- _RECORDS SUPPLIED_
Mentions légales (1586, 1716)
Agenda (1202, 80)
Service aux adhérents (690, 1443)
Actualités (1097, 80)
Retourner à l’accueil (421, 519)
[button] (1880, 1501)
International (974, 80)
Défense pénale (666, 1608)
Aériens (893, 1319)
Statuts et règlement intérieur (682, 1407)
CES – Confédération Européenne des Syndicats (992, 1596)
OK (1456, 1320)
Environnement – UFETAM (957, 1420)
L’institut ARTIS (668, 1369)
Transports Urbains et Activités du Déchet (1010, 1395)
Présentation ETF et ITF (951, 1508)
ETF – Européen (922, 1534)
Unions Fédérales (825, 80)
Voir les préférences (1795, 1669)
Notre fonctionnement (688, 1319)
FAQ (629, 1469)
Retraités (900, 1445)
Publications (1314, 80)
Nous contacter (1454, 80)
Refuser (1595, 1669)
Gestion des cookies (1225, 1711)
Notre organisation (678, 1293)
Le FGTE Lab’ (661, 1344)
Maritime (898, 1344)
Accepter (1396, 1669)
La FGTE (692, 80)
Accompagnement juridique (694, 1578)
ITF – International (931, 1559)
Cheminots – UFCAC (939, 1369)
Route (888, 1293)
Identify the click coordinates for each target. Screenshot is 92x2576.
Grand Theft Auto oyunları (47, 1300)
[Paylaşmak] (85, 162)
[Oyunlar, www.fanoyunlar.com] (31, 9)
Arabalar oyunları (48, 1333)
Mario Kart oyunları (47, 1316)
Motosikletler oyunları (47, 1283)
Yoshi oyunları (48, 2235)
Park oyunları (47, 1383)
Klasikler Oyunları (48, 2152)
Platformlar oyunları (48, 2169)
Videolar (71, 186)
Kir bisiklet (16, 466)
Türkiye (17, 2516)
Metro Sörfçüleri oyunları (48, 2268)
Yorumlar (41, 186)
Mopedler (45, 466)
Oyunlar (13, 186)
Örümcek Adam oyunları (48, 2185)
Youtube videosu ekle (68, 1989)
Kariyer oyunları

- _PROBLEM REQUIREMENTS_
From the data above, output only the lines between the line containing "Accompagnement juridique (694, 1578)" and the line containing "Arabalar oyunları (48, 1333)", inclusive, exactly as written.

- _TASK RESULT_
Accompagnement juridique (694, 1578)
ITF – International (931, 1559)
Cheminots – UFCAC (939, 1369)
Route (888, 1293)
Identify the click coordinates for each target. Screenshot is 92x2576.
Grand Theft Auto oyunları (47, 1300)
[Paylaşmak] (85, 162)
[Oyunlar, www.fanoyunlar.com] (31, 9)
Arabalar oyunları (48, 1333)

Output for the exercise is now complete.